Hola:Quisiera traducir un email para mi primo que vive en españa al idioma Catalan.

Hola:Jorge

Como estas? Dime del trabajo?
Hace dias que no se nada de ti, yo se que estas muy ocupado pero haz aunque sea unas lineas para saber de ti.

Cuidate mucho y recurda que te quiero. 

Besos

Tu Prima Elisabeth


----------



## ursu-lab

Hola Jordi, com va tot? I la feina? Fa dies que no tinc notícies teves.

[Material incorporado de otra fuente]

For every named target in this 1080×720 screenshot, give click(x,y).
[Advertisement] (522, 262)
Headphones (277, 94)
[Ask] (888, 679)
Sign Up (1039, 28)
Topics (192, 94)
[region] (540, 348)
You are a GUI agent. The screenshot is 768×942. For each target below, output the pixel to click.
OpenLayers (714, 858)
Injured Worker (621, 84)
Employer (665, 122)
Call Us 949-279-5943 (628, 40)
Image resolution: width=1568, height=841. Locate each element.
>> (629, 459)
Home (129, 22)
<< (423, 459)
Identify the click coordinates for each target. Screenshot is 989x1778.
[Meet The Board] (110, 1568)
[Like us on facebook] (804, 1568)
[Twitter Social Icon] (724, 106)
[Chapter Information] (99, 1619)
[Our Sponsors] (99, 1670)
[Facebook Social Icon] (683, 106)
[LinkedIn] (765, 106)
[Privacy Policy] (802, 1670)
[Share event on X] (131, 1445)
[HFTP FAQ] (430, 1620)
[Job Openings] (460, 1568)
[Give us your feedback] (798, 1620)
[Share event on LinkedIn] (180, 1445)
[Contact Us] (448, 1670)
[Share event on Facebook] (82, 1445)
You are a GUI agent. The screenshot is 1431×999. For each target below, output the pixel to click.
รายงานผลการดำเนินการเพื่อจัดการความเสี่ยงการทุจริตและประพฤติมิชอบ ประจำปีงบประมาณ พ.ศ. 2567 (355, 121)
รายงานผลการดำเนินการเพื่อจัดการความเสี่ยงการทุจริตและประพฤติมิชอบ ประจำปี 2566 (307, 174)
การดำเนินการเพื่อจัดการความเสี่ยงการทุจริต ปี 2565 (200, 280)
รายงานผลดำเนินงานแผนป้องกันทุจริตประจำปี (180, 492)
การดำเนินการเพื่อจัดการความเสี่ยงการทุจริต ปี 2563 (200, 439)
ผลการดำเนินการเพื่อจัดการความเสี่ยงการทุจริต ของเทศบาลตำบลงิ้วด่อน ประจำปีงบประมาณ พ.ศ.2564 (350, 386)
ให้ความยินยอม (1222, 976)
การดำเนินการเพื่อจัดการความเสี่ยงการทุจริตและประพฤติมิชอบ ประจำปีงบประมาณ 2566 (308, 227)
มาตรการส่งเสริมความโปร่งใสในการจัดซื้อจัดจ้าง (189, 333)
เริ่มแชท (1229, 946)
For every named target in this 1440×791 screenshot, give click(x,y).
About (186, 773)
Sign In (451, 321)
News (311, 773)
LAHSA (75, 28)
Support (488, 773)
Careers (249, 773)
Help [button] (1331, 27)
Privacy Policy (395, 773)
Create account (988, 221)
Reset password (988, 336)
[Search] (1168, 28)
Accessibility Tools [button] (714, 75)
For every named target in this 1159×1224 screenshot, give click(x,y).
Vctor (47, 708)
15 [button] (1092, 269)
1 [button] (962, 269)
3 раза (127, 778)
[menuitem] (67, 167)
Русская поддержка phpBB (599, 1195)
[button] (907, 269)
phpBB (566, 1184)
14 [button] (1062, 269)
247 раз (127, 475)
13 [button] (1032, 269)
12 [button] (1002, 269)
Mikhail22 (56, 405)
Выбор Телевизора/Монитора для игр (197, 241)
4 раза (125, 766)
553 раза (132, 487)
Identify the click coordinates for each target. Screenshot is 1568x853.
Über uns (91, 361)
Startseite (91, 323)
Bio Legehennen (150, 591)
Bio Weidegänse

Sé que estàs molt enfeinat però contesta'm, encara que només siguin unes poques línies.  
Cuida't molt i recorda't que t'estimo.

Petons

La teva cosina Elisabeth


----------



## eliyong

Muchas gracias por tu ayuda.

Saludos desde Cuba Eli.


----------



## eliyong

Me gustaria que me ayudaras a traducir este mensaje de Catalan a Español:

acho me agradat molt gue parle una migueta catala to va be an tu adeu maca fin dema 


Saludos
 
 
Eli


----------



## Agró

eliyong said:


> Me gustaria que me ayudaras a traducir este mensaje de Catalan a Español:
> 
> acho me agradat molt gue parle una migueta catala to va be an tu adeu maca fin dema
> 
> 
> Saludos
> 
> 
> Eli



Corregido:
Això m'ha agradat molt, que parlis una miqueta català, tot va bé amb tu, adéu, maca, fins demà.

Traducción:
Eso me ha gustado mucho, que hables un poco (de/en) catalán, todo va bien contigo, guapa, hasta mañana.


----------



## panjabigator

No s'utilitzaria 'maja' aquí en castellà també?


----------



## Agró

panjabigator said:


> No s'utilitzaria 'maja' aquí en castellà també?


Depèn del grau de familiaritat, però sí, es podria fer servir.


----------



## eliyong

Muchas gracias por haberme ayudado a traducir este mensaje.

Saludos desde Cuba Elisabeth


----------